# Over winter tips.



## fridgeman (Jul 11, 2007)

after some please, normaly i tuck my campers away in the industrial unit but dont have the space at present,so what do you all do so stop damp inside the vans ! heating every now and again of course but any other tips. ! :?:


----------



## sallytrafic (Jan 17, 2006)

I use my van during the winter it is my only vehicle. I try and keep it as dry as possible but a trip to the supermarket in the pouring rain will deposit a lot of moisture inside. (Wet bags wet coats wet shoes rain getting in as the doors are opened).

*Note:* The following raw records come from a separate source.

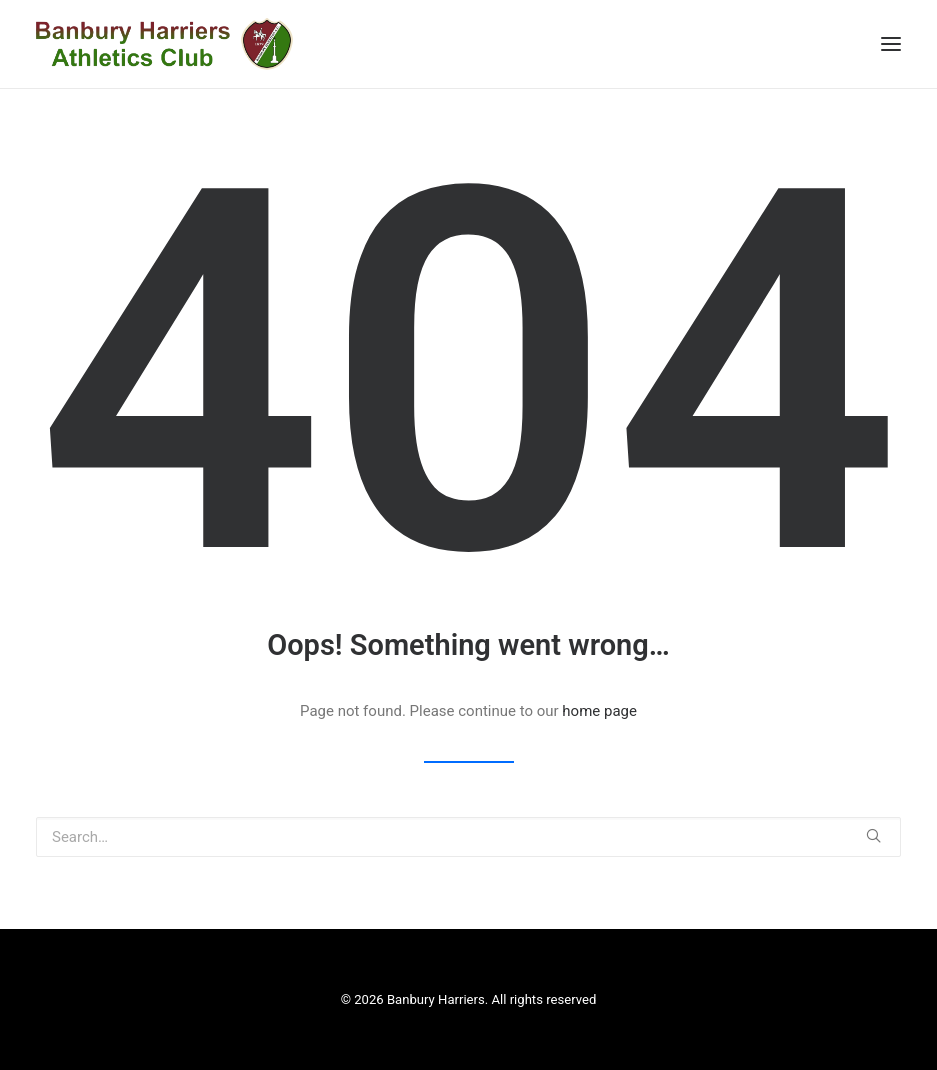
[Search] (468, 837)
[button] (873, 835)
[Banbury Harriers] (164, 44)
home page (599, 711)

I use plastic dehumidifiers containing calcium carbonate crystals one in the body of the van one in the overhead locker.

If it is going to be excessively cold I plug it into the mains.

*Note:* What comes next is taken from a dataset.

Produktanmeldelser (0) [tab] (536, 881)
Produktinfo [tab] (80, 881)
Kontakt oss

If I'm not going to camp in it for a while say during Jan/Feb I remove bedding from the overhead locker and if I'm not using it as a 'car' for a week or so I will open other cupboards to encourage a flow of air. Sods law is that as soon as I do that I need to go somewhere!

I always leave the top vent open v slightly, short of a hurricane no wet gets in that way


----------



## rowley (May 14, 2005)

I don't do anything really. Ensure the water system is drained and taps left open. Handbrake off. We ensure that we have a weekend away each month.


----------



## 105062 (Jun 10, 2007)

Hi Fridgeman, Please check your mail I have sent you a question re a previous post.

On my caravan I laid it up all winter outside. Damp and freezing up are the problem. I took all the soft furnishings inside the house, removed the gas, ensure no water was in the pipes and as Franks does opened up the cupboard doors to allow air to circulate.

I kept one caravan 12 years following this procedure so some of it must have been right as the van was perfect when I did sell it! :  

With the Tribute it is a different matter as we are using it for day trips every week so I do not want to lug kit in and out of the house. I have recorded a low of -3.2 deg c so far inside the van so I am toying with the idea of putting a oil filled radiator on a frost stat in the van or just keep it on low (using economy 7) on a night. I have a concourse MGB and a Harley Davidson stored in an insulated garage which has low level heating. This does keep everything perfectly dry. I the past I have covered them but found I got condensation.

Has Anyone tried heating the van in between periods of use, do you get condensation ?


----------



## 105062 (Jun 10, 2007)

Have been checking the humidity in the van this week as it is 6 days since it has been used and it is averaging 92% which sounds high to me so will try a heater and see if it comes down. 8O 

PS The DIY insulation is working, today it was 10.7 deg c outside and 4 Deg C inside so I opened the doors to warm it up :roll:


----------



## fridgeman (Jul 11, 2007)

thats the problem humidity, in my garage i run a dehumidifier on a timer [12hrs a day] to keep the old escort from dropping to bits, may i suggest this is a far better option than low level heating as it may be cold but its bone dry,you still can get humidity with heating.

think i,ll get a another one and stick it in the 650,thanks for the tips guys


----------